The taxpayer-funded Export-Import has been labeled "indispensable," and many Ex-Im supporters argue that the bank helps finance exports for small businesses that would otherwise be unsuccessful.

But Jim DeMint, president of the Heritage Foundation, writes that the real numbers behind the Ex-Im Bank show that the entity is hardly indispensable, and it is not small businesses that are being helped:

  • Out of $2.2 trillion in American exports in 2013, less than 2 percent benefited from Ex-Im financing.
  • Of that 2 percent, 75 percent went to just 10 companies, including Boeing and General Electric.

Neither Boeing nor GE are in need of taxpayer-funded financing; both could seek private funding for their projects.

Additionally, the bank supports less than half of 1 percent of small businesses in the United States. Moreover, the Ex-Im Bank's definition of a small business is misleading, writes DeMint, as it can include manufacturers with as many as 1,500 employees and firms with $20.5 million in annual revenue.

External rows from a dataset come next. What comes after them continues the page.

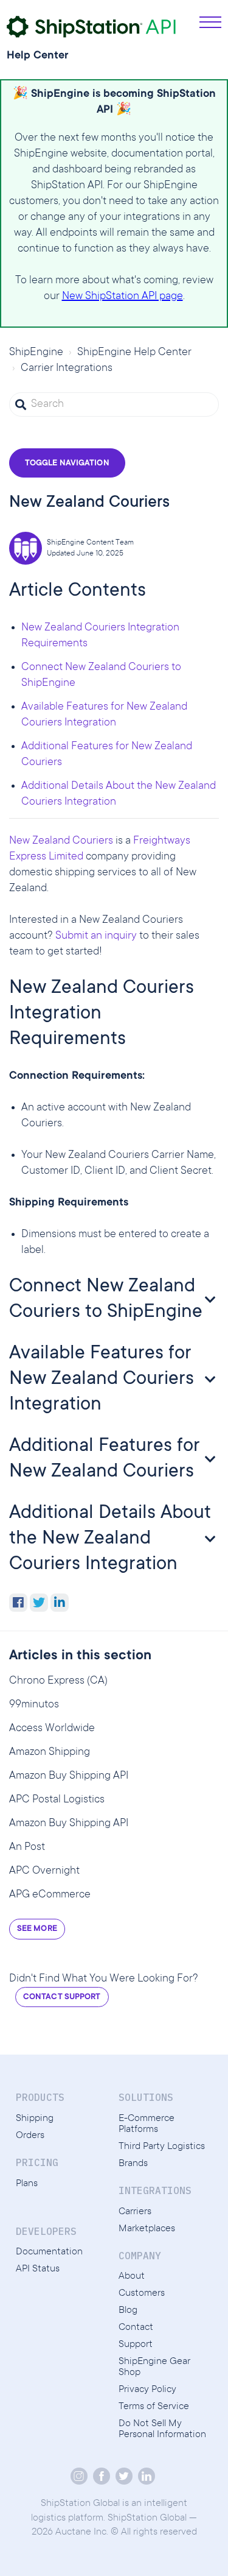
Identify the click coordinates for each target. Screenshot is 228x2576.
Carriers (135, 2211)
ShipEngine (36, 353)
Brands (133, 2163)
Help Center (38, 56)
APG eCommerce (50, 1895)
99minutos (34, 1705)
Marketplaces (147, 2228)
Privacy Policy (147, 2389)
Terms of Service (154, 2406)
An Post (27, 1847)
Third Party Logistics (162, 2146)
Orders (30, 2135)
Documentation (49, 2251)
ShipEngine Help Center (134, 353)
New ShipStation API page (122, 297)
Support (136, 2344)
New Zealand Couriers (61, 841)
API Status (38, 2269)
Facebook (18, 1602)
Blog (128, 2310)
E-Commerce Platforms (146, 2124)
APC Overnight (44, 1871)
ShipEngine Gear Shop (154, 2367)
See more (37, 1929)
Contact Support (62, 1997)
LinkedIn (59, 1602)
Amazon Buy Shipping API (68, 1776)
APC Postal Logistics (57, 1800)
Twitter (39, 1602)
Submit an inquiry (96, 936)
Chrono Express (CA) (58, 1681)
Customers (142, 2293)
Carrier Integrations (66, 368)
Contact (136, 2327)
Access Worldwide (52, 1729)
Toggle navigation (67, 463)
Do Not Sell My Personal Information (162, 2429)
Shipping (35, 2118)
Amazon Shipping (49, 1752)
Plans (27, 2183)
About (132, 2276)
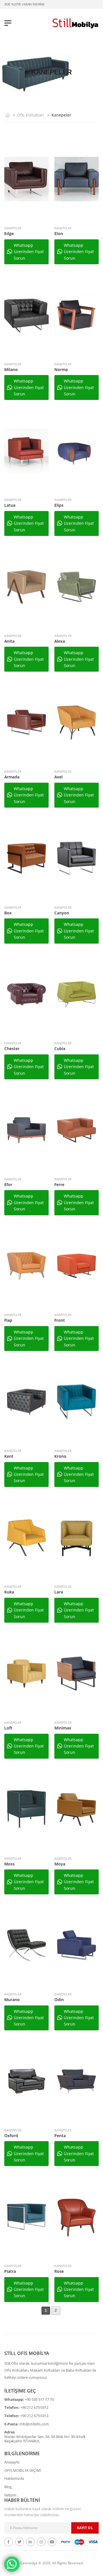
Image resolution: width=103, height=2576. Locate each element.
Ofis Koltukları (30, 115)
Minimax (62, 1728)
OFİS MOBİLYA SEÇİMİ (22, 2470)
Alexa (59, 641)
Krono (60, 1456)
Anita (9, 641)
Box (8, 913)
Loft (8, 1728)
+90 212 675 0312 (34, 2407)
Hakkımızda (14, 2478)
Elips (59, 505)
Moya (59, 1864)
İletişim (10, 2494)
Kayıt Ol (85, 2527)
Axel (58, 777)
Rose (59, 2271)
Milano (11, 369)
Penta (60, 2135)
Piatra (10, 2271)
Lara (58, 1592)
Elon (58, 233)
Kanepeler (12, 228)
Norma (61, 369)
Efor (8, 1184)
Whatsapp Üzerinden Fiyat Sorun (29, 251)
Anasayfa (11, 2462)
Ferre (59, 1184)
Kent (8, 1456)
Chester (11, 1048)
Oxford (11, 2135)
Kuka (9, 1592)
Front (59, 1320)
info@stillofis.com (34, 2423)
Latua (9, 505)
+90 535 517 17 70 (39, 2399)
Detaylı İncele (26, 214)
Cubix (60, 1048)
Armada (11, 777)
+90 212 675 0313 (34, 2415)
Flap (8, 1320)
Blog (7, 2486)
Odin (59, 1999)
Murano (12, 1999)
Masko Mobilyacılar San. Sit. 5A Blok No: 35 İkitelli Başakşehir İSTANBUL (44, 2439)
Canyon (61, 913)
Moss (9, 1864)
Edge (9, 233)
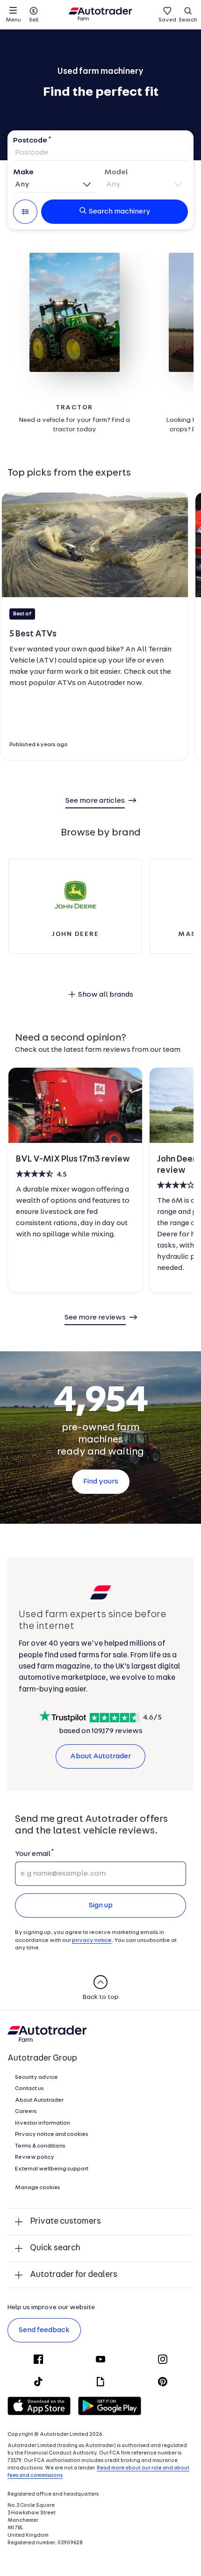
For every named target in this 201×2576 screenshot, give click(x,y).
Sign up (101, 1905)
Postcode (30, 140)
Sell (33, 20)
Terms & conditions (40, 2146)
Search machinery (120, 211)
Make (23, 172)
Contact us (29, 2088)
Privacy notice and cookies (51, 2134)
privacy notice (92, 1940)
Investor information (42, 2123)
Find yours (100, 1481)
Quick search (55, 2248)
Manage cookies (37, 2188)
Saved (167, 20)
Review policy (34, 2157)
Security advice (36, 2077)
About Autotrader (100, 1756)
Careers (26, 2111)
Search (188, 20)
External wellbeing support (51, 2169)
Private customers (65, 2221)
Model (116, 172)
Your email (32, 1854)
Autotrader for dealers (73, 2274)
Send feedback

According to former Office of Management and Budget Director David Stockman, abolishing the Ex-Im Bank would only affect 0.6 percent of exports and 0.1 percent of gross domestic product. That, DeMint says, is an overly generous estimate, as the numbers reflect what would happen if all American overseas bids were lost as a result of abolishing the program.

DeMint writes that it is disingenuous to paint the Ex-Im Bank as a protector of small businesses. Moreover, he says the government should seek to level the playing field for all businesses, not pick winners and losers through selective government handouts.